Exercise text Block Start
Therapeutic enhancement of VMAT 2 might also be conducted in tandem with L-dopa, the current drug of choice for treating Parkinson’s. A metabolic precursor of dopamine, L-dopa increases the amount of dopamine in the brain, but it carries serious side effects—muscle spasms, abnormal heart rhythms, and gastrointestinal problems, among others—and its effectiveness diminishes over time. 

“If you can enhance the storage of the dopamine that comes from L-dopa, if nothing else, you could take less of the drug,” Miller notes. “And anytime you take less of a drug, you tend to decrease the side effects.”

The research indicates that sustainable, improved VMAT 2, function also could help treat a variety of central nervous system disorders that involve the storage and release of chemicals besides dopamine, including serotonin and norepinephrine.

Miller’s study was published in the June 17, 2014, edition of Proceedings of the National Academy of Sciences.

Another aspect of the motor-control impairment associated with Parkinson’s is the loss of dopamine-producing neurons due to chronic inflammation, according to Tansey, associate professor of physiology at the School of Medicine. 

For reasons not yet fully understood, these nerve cells appear to be susceptible to damage and death by soluble tumor necrosis factor (TNF), an inflammatory molecule. 

With support from the Michael J. Fox Foundation, Tansey and her research group are investigating an experimental anti-inflammatory drug, XPro1595, that may significantly slow the advance of Parkinson’s symptoms by neutralizing the damaging effects of soluble TNF on dopamine-producing neurons.

“You’ll lose some dopamine-producing neurons just in the aging process, since inflammation goes up as you get older,” she explains. “Certain neurons in the brain handle inflammatory stress less well than others, so it’s possible that as you age, the inflammation in certain parts of the brain becomes too much to handle, perhaps because of external factors that are known risks for the development of Parkinson’s. And if you lose, say, 70 percent of your dopamine-producing neurons, that’s thought to be close to the threshold where you start experiencing the motor symptoms that would allow a neurologist to do a clinical diagnosis of Parkinson’s disease.”

Using a model of Parkinson’s in rats, the researchers found that an injection of XPro given shortly after symptoms appeared resulted in only a 15 percent loss in dopamine-producing neurons, versus a 55 percent loss in the control group. Motor-skill impairment was reduced accordingly.

However, when the injection was delayed, neuron loss rose to 44 percent, suggesting that XPro’s effectiveness may depend on early intervention.
Exercise text Block End
### [Exercise]
Reproduce the portion of the Parkinson's research passage starting with "Using a model" and going on through "depend on early intervention.". The material that follows comes from a separate source.
Input data Block Start
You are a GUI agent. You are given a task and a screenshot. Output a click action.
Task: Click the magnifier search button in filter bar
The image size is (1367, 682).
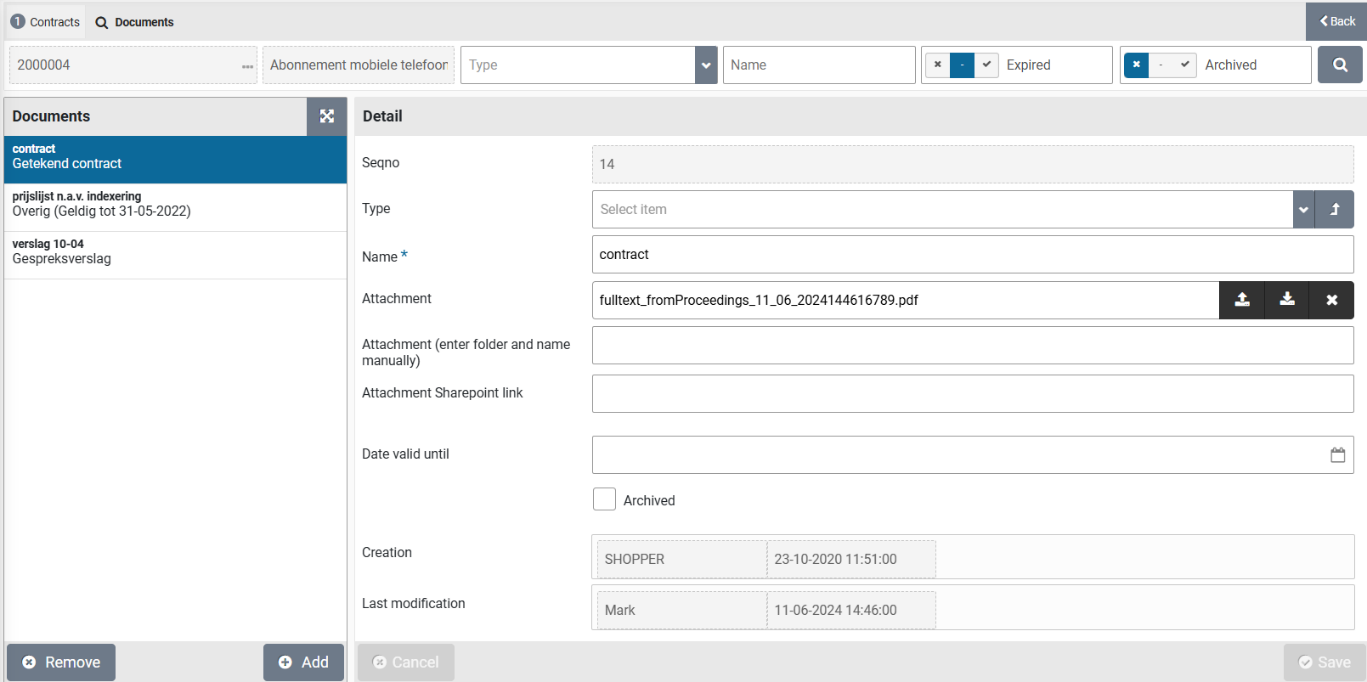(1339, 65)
Input data Block End
### [Response to this exercise]
Using a model of Parkinson’s in rats, the researchers found that an injection of XPro given shortly after symptoms appeared resulted in only a 15 percent loss in dopamine-producing neurons, versus a 55 percent loss in the control group. Motor-skill impairment was reduced accordingly.

However, when the injection was delayed, neuron loss rose to 44 percent, suggesting that XPro’s effectiveness may depend on early intervention.